Wat te doen:
Citeer letterlijk het stuk van het tekstfragment over Valentina Lisitsa dat loopt van "Rachmaninov: Pianoconcerten nr." tot en met "waarop ze hoopte.".

Rachmaninov: Pianoconcerten nr. 1 in fis op. 1, 2 in c op. 18, 3 in d op. 30 en 4 in g op. 40; Paganini rapsodie op. 43. Valentina Lisitsa met het Londens symfonie orkest o.l.v. Michael Francis. Decca 478.4890 (2 cd’s, 2 u. 25’55”). 2010
Rachmaninov: Moments musicaux nr. 1-6 op. 16. Valentina Lisitsa. Decca (25’23”). 2012
Of dit de toekomst kan worden? Het verhaal van de in 1973 in Kiev in de Oekraïne geboren Valentina Lisitsa zal zeker bij jongeren bekend zijn via de sociale media (met massa’s ‘volgers’ op FB) en Youtube. Al met al werd ze in een mum van tijd enorm populair. Toch hier nog even een samenvatting:
Als jong hoogbegaafd talent won de pianiste prijzen en concoursen, ze trouwde met pianist Alexei Kuznetsov en emigreerde naar de V.S. in de hoop van daaruit een grote carrière te kunnen maken. Dat bracht niet de doorbraak en het succes waarop ze hoopte.

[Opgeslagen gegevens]
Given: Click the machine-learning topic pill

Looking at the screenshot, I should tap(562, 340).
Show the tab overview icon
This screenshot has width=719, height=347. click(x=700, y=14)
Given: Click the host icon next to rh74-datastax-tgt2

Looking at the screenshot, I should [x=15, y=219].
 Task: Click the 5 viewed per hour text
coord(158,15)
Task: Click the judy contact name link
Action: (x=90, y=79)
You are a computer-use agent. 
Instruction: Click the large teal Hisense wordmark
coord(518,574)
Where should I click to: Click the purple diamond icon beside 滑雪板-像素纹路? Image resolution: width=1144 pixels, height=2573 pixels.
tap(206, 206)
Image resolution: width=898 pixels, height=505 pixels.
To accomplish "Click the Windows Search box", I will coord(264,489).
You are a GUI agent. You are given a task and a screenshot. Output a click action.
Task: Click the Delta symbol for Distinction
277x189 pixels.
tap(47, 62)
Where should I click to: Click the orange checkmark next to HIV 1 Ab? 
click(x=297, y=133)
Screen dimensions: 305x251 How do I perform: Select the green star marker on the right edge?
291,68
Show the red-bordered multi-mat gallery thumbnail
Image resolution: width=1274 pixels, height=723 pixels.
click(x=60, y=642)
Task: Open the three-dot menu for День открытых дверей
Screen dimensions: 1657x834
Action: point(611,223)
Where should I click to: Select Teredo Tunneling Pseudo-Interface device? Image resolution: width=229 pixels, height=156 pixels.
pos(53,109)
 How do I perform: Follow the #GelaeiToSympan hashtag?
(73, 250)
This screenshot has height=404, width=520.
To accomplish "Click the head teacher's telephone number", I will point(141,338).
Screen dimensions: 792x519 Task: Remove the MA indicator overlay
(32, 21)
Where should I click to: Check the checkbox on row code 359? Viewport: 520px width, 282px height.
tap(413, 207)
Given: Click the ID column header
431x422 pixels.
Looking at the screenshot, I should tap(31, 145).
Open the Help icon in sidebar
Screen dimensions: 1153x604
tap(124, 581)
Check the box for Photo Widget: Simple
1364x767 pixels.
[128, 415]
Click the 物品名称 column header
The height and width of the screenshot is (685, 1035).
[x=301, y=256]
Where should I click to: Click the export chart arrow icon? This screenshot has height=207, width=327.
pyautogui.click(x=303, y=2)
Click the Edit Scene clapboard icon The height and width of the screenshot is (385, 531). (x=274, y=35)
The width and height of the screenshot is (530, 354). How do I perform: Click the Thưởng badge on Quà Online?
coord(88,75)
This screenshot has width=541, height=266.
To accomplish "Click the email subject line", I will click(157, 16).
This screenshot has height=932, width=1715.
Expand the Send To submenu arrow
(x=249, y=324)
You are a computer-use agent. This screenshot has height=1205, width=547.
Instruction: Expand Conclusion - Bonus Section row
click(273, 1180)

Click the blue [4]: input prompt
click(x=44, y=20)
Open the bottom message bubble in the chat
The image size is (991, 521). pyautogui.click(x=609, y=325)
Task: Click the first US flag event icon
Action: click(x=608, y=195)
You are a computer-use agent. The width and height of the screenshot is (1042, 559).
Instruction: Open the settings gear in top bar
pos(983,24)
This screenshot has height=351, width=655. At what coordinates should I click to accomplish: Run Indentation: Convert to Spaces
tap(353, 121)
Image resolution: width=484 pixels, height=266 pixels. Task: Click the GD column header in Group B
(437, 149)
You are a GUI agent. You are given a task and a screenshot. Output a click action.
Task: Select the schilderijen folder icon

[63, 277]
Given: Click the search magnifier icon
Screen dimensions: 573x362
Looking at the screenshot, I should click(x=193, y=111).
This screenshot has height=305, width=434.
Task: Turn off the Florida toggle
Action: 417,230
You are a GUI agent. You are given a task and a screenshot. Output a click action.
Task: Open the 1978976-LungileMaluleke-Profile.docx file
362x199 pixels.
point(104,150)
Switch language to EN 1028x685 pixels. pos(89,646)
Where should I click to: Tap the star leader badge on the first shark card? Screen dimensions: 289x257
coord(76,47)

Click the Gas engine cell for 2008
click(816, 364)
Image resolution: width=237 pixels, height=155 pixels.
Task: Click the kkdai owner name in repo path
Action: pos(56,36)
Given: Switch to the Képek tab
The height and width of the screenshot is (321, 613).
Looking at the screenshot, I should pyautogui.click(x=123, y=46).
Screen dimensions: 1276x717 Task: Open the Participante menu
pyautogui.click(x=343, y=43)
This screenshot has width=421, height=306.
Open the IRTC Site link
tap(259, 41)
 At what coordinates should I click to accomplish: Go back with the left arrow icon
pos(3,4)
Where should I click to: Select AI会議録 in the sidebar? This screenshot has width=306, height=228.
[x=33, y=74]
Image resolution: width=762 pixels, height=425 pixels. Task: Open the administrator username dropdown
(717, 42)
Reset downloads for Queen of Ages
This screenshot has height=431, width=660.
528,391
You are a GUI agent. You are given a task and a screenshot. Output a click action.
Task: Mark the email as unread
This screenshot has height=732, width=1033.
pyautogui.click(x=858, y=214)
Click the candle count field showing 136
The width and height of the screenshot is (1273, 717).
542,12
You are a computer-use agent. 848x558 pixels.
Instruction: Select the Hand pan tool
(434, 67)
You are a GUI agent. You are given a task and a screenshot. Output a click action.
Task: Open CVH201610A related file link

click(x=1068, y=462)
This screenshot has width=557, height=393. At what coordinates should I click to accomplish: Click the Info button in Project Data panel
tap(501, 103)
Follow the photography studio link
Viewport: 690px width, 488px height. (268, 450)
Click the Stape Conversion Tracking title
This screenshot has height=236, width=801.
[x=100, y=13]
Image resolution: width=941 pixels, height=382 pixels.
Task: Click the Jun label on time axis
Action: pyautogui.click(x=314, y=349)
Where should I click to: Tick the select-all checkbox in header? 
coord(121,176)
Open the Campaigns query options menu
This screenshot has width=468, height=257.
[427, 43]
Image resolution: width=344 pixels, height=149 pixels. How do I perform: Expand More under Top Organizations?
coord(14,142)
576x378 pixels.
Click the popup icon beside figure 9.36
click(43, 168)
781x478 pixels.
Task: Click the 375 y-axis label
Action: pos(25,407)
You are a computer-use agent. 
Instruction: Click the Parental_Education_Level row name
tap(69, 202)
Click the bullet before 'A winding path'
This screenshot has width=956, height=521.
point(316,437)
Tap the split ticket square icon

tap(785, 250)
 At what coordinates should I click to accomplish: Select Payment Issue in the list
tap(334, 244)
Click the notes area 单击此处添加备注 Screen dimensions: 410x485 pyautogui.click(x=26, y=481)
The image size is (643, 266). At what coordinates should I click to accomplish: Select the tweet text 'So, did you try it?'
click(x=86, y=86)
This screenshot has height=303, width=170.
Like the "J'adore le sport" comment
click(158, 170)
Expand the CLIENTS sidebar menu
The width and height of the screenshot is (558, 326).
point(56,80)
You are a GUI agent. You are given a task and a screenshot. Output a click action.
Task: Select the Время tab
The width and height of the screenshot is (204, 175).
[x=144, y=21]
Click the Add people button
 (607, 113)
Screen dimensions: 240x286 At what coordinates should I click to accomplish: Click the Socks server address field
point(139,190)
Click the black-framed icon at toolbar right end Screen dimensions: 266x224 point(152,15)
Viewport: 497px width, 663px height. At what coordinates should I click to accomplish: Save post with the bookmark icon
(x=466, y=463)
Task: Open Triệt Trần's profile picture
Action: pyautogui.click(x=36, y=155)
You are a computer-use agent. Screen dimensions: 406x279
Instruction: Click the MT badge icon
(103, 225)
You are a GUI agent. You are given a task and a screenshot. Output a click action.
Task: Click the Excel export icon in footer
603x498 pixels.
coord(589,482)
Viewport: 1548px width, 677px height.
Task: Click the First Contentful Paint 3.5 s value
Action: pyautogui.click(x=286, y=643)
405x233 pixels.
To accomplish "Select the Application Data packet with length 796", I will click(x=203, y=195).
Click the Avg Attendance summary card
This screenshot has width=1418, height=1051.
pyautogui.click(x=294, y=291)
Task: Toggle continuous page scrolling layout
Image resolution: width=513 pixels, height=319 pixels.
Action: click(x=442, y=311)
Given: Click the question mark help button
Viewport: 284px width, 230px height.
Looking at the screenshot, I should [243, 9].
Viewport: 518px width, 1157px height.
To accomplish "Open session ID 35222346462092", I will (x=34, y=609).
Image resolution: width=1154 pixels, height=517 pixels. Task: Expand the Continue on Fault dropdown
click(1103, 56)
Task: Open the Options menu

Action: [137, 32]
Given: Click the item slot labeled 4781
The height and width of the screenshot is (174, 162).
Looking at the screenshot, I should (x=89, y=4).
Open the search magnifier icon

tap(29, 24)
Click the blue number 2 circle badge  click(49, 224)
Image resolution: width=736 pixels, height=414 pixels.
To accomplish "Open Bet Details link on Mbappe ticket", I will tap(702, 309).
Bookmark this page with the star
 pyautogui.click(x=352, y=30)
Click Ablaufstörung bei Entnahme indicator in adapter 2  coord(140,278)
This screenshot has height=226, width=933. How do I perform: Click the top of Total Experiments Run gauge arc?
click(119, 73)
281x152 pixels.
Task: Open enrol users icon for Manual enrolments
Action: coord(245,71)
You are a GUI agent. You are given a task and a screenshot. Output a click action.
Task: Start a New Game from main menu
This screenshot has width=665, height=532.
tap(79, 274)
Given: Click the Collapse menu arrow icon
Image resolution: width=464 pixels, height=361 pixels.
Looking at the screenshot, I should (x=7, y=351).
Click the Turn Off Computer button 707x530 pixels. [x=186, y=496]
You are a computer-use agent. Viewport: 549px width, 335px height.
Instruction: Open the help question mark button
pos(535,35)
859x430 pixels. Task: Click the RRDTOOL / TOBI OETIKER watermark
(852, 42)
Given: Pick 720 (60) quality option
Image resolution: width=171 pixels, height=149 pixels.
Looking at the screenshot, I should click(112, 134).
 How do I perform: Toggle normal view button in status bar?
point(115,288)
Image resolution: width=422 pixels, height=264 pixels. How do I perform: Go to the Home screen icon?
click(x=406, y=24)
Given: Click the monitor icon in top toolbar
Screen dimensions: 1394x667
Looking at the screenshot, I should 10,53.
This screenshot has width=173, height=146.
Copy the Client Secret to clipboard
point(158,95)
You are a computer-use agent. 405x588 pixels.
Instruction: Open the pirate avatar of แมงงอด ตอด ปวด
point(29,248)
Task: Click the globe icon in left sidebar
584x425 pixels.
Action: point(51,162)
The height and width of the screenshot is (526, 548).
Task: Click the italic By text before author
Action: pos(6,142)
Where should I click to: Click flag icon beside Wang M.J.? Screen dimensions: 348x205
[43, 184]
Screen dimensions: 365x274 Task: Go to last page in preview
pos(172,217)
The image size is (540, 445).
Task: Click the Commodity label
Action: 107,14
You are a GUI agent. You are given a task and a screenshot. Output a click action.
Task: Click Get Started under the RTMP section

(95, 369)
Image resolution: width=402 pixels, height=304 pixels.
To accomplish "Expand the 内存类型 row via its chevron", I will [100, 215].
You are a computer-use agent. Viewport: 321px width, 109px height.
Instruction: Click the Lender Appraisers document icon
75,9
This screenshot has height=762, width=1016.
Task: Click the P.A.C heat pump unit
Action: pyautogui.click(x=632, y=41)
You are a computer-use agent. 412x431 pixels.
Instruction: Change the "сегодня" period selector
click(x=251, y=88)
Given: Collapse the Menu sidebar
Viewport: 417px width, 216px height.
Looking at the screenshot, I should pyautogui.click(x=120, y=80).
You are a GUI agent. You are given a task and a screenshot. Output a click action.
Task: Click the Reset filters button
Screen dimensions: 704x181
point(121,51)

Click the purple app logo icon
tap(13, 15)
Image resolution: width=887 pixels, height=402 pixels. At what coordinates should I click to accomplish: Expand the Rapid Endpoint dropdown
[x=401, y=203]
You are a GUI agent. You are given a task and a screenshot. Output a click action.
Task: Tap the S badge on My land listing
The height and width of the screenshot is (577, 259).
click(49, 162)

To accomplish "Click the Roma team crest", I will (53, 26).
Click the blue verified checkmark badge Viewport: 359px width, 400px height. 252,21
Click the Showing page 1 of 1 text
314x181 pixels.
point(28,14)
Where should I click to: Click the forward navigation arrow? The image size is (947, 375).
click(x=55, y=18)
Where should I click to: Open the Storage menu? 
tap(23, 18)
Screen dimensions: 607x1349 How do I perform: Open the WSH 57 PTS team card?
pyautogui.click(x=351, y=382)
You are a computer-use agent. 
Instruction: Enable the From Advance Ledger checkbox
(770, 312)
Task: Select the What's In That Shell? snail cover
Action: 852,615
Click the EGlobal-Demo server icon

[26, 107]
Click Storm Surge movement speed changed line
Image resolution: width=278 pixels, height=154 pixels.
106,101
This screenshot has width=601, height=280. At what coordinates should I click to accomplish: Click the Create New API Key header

Uitwerking:
Rachmaninov: Pianoconcerten nr. 1 in fis op. 1, 2 in c op. 18, 3 in d op. 30 en 4 in g op. 40; Paganini rapsodie op. 43. Valentina Lisitsa met het Londens symfonie orkest o.l.v. Michael Francis. Decca 478.4890 (2 cd’s, 2 u. 25’55”). 2010
Rachmaninov: Moments musicaux nr. 1-6 op. 16. Valentina Lisitsa. Decca (25’23”). 2012
Of dit de toekomst kan worden? Het verhaal van de in 1973 in Kiev in de Oekraïne geboren Valentina Lisitsa zal zeker bij jongeren bekend zijn via de sociale media (met massa’s ‘volgers’ op FB) en Youtube. Al met al werd ze in een mum van tijd enorm populair. Toch hier nog even een samenvatting:
Als jong hoogbegaafd talent won de pianiste prijzen en concoursen, ze trouwde met pianist Alexei Kuznetsov en emigreerde naar de V.S. in de hoop van daaruit een grote carrière te kunnen maken. Dat bracht niet de doorbraak en het succes waarop ze hoopte.